- [Provided records]

*** Begin section ***

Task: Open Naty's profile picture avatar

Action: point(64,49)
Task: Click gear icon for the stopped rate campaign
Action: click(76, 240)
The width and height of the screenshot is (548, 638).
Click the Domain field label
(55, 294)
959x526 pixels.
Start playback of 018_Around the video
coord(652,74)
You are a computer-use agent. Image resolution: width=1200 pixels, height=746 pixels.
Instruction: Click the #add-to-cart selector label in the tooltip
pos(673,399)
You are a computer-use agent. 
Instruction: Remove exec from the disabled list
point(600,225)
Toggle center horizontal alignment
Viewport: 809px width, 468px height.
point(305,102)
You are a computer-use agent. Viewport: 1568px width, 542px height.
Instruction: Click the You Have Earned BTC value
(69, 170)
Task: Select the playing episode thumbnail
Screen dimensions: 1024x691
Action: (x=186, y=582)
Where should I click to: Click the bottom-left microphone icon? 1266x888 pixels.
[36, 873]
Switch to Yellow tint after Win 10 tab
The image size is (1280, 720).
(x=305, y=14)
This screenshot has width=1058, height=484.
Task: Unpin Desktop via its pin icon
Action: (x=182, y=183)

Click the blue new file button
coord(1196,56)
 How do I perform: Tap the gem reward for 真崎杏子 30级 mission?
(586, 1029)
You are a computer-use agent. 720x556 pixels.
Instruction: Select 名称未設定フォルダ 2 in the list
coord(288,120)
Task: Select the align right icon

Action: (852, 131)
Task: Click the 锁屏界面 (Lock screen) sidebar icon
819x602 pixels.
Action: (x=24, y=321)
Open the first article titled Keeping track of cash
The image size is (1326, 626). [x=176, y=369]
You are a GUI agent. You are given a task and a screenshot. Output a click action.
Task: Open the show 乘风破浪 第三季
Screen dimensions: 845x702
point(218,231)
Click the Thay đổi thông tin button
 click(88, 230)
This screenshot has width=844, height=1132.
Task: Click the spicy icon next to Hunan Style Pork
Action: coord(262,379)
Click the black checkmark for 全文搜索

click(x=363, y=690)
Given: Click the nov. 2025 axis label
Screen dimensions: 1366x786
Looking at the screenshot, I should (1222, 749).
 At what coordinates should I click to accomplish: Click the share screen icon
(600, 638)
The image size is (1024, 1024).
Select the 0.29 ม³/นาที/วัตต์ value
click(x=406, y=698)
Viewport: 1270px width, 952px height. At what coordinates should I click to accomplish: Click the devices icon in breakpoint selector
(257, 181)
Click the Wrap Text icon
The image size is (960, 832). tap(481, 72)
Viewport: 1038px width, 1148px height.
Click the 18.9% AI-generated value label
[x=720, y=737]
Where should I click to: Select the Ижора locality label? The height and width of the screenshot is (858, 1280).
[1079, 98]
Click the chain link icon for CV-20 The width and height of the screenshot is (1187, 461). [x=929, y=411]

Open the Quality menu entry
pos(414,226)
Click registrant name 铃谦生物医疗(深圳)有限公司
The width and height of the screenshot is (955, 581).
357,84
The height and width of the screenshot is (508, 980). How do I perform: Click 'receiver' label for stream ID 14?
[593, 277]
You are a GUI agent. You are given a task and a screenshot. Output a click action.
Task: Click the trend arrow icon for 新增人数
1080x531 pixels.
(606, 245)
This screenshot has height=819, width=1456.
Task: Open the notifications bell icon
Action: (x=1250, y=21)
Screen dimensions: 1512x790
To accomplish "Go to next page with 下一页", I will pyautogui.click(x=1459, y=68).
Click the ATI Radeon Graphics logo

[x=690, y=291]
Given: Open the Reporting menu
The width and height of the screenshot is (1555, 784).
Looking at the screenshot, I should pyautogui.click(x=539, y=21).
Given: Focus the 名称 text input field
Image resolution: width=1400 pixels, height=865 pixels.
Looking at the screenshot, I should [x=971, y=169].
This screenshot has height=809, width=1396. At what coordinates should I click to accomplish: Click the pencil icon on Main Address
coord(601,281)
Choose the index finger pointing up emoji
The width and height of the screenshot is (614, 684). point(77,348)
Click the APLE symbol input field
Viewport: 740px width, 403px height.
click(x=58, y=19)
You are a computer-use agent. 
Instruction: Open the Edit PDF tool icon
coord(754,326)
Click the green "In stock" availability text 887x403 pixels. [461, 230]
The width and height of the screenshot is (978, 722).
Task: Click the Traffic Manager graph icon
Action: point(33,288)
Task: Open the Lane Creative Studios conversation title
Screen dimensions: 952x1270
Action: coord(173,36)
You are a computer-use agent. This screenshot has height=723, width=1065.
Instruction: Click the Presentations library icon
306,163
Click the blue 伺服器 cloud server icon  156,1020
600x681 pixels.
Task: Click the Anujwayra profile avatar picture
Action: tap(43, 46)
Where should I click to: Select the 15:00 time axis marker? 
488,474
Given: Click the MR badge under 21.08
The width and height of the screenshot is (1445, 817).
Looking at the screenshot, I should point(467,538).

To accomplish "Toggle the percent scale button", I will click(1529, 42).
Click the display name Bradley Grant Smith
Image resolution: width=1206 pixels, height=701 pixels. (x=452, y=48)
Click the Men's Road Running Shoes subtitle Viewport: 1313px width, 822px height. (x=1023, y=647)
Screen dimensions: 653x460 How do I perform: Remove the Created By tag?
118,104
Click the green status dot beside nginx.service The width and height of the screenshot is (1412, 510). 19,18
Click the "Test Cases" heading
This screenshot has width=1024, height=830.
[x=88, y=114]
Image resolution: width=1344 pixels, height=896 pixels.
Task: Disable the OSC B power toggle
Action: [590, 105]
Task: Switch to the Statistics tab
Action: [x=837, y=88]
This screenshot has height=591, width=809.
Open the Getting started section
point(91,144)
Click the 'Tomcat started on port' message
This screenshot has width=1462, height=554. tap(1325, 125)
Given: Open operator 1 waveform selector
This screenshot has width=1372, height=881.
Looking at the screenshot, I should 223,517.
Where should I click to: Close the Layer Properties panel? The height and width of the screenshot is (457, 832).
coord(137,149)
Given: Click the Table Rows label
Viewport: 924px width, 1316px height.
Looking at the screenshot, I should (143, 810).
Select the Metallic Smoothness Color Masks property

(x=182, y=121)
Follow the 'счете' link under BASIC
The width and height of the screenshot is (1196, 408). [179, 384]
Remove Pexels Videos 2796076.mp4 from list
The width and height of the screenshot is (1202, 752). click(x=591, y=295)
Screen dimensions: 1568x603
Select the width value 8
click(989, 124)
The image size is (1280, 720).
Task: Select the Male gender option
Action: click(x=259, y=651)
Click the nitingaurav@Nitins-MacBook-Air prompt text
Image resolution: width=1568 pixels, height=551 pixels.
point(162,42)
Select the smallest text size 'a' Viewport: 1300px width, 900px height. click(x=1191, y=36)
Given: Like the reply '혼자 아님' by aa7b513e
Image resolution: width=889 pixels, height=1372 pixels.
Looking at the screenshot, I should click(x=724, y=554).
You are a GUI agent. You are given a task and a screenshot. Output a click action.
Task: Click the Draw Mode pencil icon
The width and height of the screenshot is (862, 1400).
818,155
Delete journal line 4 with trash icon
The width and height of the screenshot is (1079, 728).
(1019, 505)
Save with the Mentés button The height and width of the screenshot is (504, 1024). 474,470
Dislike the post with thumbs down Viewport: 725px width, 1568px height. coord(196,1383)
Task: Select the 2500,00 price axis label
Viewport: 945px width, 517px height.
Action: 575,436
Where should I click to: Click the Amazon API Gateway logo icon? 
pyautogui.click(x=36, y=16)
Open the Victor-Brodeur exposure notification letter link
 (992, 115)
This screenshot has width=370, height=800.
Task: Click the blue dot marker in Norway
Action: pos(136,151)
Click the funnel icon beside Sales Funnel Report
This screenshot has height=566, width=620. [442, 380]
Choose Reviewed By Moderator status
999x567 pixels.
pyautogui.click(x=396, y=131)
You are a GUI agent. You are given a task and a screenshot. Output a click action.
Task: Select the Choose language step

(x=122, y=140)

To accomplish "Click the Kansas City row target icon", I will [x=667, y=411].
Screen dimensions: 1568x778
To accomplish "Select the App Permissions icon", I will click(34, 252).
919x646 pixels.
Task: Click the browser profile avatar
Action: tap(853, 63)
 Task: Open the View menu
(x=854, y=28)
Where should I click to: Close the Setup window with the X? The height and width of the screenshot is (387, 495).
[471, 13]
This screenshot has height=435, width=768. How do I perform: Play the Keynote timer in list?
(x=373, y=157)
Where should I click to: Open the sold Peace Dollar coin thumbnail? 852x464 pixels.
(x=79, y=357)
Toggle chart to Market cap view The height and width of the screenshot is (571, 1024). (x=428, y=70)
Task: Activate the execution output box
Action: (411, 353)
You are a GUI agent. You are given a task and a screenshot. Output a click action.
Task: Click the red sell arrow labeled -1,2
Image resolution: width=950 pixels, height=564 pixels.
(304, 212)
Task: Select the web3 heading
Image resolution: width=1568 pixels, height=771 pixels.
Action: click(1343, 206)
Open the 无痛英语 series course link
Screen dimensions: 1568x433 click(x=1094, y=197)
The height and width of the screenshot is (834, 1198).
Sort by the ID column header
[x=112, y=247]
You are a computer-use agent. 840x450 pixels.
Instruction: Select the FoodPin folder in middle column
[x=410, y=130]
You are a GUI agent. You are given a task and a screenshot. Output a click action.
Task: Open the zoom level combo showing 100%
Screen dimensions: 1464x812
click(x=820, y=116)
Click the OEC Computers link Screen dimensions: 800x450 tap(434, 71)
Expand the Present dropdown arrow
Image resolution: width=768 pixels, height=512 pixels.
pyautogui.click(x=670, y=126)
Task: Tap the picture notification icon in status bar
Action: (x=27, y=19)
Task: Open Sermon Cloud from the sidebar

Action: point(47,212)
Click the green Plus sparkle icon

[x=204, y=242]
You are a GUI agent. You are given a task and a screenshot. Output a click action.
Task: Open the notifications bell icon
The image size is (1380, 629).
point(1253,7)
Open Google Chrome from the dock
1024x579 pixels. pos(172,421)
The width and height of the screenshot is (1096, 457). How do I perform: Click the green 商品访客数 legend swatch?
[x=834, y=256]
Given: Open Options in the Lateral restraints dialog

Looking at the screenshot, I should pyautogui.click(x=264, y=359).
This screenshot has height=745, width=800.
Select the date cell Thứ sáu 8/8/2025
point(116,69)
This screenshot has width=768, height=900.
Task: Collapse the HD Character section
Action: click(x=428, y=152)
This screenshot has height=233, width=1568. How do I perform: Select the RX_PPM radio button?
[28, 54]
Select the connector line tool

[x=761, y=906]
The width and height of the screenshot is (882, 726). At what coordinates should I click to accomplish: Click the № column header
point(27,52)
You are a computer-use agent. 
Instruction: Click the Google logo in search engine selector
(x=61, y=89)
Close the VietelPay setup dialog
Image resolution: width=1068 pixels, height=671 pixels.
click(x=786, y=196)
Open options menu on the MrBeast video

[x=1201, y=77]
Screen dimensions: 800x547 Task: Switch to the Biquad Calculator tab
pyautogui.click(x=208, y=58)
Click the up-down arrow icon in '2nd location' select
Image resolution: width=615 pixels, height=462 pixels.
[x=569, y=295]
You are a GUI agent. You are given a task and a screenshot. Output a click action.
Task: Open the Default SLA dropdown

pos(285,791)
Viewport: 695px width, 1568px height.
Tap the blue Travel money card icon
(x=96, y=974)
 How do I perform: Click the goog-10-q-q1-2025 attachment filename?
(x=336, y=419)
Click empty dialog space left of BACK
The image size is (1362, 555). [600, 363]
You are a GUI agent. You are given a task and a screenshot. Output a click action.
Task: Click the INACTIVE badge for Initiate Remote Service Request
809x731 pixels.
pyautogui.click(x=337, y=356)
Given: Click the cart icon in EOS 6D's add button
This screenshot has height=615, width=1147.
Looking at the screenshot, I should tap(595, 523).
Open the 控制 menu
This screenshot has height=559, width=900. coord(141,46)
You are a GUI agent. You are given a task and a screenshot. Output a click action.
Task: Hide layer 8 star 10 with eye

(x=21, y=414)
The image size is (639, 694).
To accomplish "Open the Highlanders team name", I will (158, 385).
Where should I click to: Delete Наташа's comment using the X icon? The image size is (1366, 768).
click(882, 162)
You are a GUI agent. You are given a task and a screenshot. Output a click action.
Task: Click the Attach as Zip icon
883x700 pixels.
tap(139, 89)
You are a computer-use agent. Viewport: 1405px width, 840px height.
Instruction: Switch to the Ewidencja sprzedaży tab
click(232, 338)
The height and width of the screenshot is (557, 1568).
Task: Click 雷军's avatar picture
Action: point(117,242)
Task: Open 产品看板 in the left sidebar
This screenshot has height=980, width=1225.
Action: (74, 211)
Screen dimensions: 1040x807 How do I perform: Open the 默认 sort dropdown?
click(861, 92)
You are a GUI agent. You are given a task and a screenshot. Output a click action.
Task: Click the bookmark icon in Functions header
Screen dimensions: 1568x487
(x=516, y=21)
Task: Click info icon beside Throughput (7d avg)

*** End section ***

- [Task item] Copy whichever lines in the listing above hold "badge".

- [Solution to this problem]
Given: Click the MR badge under 21.08
Task: Click the INACTIVE badge for Initiate Remote Service Request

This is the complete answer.